= RECORD LIST =
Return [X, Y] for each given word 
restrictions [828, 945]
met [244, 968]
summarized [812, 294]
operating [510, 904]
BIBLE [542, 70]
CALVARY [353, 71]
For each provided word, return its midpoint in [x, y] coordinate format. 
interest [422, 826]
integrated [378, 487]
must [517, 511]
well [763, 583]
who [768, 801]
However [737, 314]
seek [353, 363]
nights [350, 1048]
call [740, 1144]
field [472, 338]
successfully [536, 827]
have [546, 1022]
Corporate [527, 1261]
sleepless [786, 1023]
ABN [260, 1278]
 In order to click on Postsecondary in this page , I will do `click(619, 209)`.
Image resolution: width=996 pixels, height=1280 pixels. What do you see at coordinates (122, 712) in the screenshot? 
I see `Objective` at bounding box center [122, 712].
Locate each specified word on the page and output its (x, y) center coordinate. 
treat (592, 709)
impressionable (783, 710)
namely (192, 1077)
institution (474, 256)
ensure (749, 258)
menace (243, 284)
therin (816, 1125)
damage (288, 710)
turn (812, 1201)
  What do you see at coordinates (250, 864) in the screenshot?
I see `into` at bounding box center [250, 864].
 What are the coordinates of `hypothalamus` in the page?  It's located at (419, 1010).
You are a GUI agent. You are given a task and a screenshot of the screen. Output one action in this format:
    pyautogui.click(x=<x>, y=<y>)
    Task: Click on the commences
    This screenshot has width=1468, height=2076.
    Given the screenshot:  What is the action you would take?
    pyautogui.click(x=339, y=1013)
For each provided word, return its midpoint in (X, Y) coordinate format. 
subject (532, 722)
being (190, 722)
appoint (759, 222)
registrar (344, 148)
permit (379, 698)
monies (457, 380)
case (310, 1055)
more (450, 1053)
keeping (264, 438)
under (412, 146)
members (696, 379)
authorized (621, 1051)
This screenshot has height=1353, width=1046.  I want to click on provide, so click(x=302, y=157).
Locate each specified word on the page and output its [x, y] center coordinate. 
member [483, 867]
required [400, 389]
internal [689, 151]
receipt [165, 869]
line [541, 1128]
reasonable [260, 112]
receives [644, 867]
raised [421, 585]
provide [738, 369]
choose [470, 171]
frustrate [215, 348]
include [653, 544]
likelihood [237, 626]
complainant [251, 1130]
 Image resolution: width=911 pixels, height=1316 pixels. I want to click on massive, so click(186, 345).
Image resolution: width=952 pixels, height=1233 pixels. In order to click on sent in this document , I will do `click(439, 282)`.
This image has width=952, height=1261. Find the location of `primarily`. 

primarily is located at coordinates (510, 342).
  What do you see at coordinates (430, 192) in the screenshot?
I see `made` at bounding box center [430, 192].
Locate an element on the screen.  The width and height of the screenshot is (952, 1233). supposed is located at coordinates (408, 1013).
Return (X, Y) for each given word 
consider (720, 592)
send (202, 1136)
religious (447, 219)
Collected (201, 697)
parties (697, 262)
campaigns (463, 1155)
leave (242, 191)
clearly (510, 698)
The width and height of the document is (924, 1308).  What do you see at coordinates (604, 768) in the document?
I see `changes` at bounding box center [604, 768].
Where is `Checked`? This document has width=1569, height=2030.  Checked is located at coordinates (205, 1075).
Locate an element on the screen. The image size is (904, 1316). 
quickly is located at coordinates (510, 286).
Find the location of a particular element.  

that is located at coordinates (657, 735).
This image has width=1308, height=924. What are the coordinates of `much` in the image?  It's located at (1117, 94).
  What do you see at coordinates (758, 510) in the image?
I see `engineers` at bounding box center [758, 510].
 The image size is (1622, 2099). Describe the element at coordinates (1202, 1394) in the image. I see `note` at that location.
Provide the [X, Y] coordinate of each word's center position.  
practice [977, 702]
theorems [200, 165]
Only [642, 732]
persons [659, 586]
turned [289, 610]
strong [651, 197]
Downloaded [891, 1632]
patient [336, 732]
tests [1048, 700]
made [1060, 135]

= DIRECTION =
Render every line of the records above as a JSON list of strings, with one string per line and blank lines omitted.

= WRITTEN ANSWER =
[
  "Return [X, Y] for each given word ",
  "restrictions [828, 945]",
  "met [244, 968]",
  "summarized [812, 294]",
  "operating [510, 904]",
  "BIBLE [542, 70]",
  "CALVARY [353, 71]",
  "For each provided word, return its midpoint in [x, y] coordinate format. ",
  "interest [422, 826]",
  "integrated [378, 487]",
  "must [517, 511]",
  "well [763, 583]",
  "who [768, 801]",
  "However [737, 314]",
  "seek [353, 363]",
  "nights [350, 1048]",
  "call [740, 1144]",
  "field [472, 338]",
  "successfully [536, 827]",
  "have [546, 1022]",
  "Corporate [527, 1261]",
  "sleepless [786, 1023]",
  "ABN [260, 1278]",
  " In order to click on Postsecondary in this page , I will do `click(619, 209)`.",
  "Image resolution: width=996 pixels, height=1280 pixels. What do you see at coordinates (122, 712) in the screenshot? ",
  "I see `Objective` at bounding box center [122, 712].",
  "Locate each specified word on the page and output its (x, y) center coordinate. ",
  "treat (592, 709)",
  "impressionable (783, 710)",
  "namely (192, 1077)",
  "institution (474, 256)",
  "ensure (749, 258)",
  "menace (243, 284)",
  "therin (816, 1125)",
  "damage (288, 710)",
  "turn (812, 1201)",
  "  What do you see at coordinates (250, 864) in the screenshot?",
  "I see `into` at bounding box center [250, 864].",
  " What are the coordinates of `hypothalamus` in the page?  It's located at (419, 1010).",
  "You are a GUI agent. You are given a task and a screenshot of the screen. Output one action in this format:",
  "    pyautogui.click(x=<x>, y=<y>)",
  "    Task: Click on the commences",
  "    This screenshot has width=1468, height=2076.",
  "    Given the screenshot:  What is the action you would take?",
  "    pyautogui.click(x=339, y=1013)",
  "For each provided word, return its midpoint in (X, Y) coordinate format. ",
  "subject (532, 722)",
  "being (190, 722)",
  "appoint (759, 222)",
  "registrar (344, 148)",
  "permit (379, 698)",
  "monies (457, 380)",
  "case (310, 1055)",
  "more (450, 1053)",
  "keeping (264, 438)",
  "under (412, 146)",
  "members (696, 379)",
  "authorized (621, 1051)",
  "This screenshot has height=1353, width=1046.  I want to click on provide, so click(x=302, y=157).",
  "Locate each specified word on the page and output its [x, y] center coordinate. ",
  "member [483, 867]",
  "required [400, 389]",
  "internal [689, 151]",
  "receipt [165, 869]",
  "line [541, 1128]",
  "reasonable [260, 112]",
  "receives [644, 867]",
  "raised [421, 585]",
  "provide [738, 369]",
  "choose [470, 171]",
  "frustrate [215, 348]",
  "include [653, 544]",
  "likelihood [237, 626]",
  "complainant [251, 1130]",
  " Image resolution: width=911 pixels, height=1316 pixels. I want to click on massive, so click(186, 345).",
  "Image resolution: width=952 pixels, height=1233 pixels. In order to click on sent in this document , I will do `click(439, 282)`.",
  "This image has width=952, height=1261. Find the location of `primarily`. ",
  "primarily is located at coordinates (510, 342).",
  "  What do you see at coordinates (430, 192) in the screenshot?",
  "I see `made` at bounding box center [430, 192].",
  "Locate an element on the screen.  The width and height of the screenshot is (952, 1233). supposed is located at coordinates (408, 1013).",
  "Return (X, Y) for each given word ",
  "consider (720, 592)",
  "send (202, 1136)",
  "religious (447, 219)",
  "Collected (201, 697)",
  "parties (697, 262)",
  "campaigns (463, 1155)",
  "leave (242, 191)",
  "clearly (510, 698)",
  "The width and height of the document is (924, 1308).  What do you see at coordinates (604, 768) in the document?",
  "I see `changes` at bounding box center [604, 768].",
  "Where is `Checked`? This document has width=1569, height=2030.  Checked is located at coordinates (205, 1075).",
  "Locate an element on the screen. The image size is (904, 1316). ",
  "quickly is located at coordinates (510, 286).",
  "Find the location of a particular element.  ",
  "that is located at coordinates (657, 735).",
  "This image has width=1308, height=924. What are the coordinates of `much` in the image?  It's located at (1117, 94).",
  "  What do you see at coordinates (758, 510) in the image?",
  "I see `engineers` at bounding box center [758, 510].",
  " The image size is (1622, 2099). Describe the element at coordinates (1202, 1394) in the image. I see `note` at that location.",
  "Provide the [X, Y] coordinate of each word's center position.  ",
  "practice [977, 702]",
  "theorems [200, 165]",
  "Only [642, 732]",
  "persons [659, 586]",
  "turned [289, 610]",
  "strong [651, 197]",
  "Downloaded [891, 1632]",
  "patient [336, 732]",
  "tests [1048, 700]",
  "made [1060, 135]"
]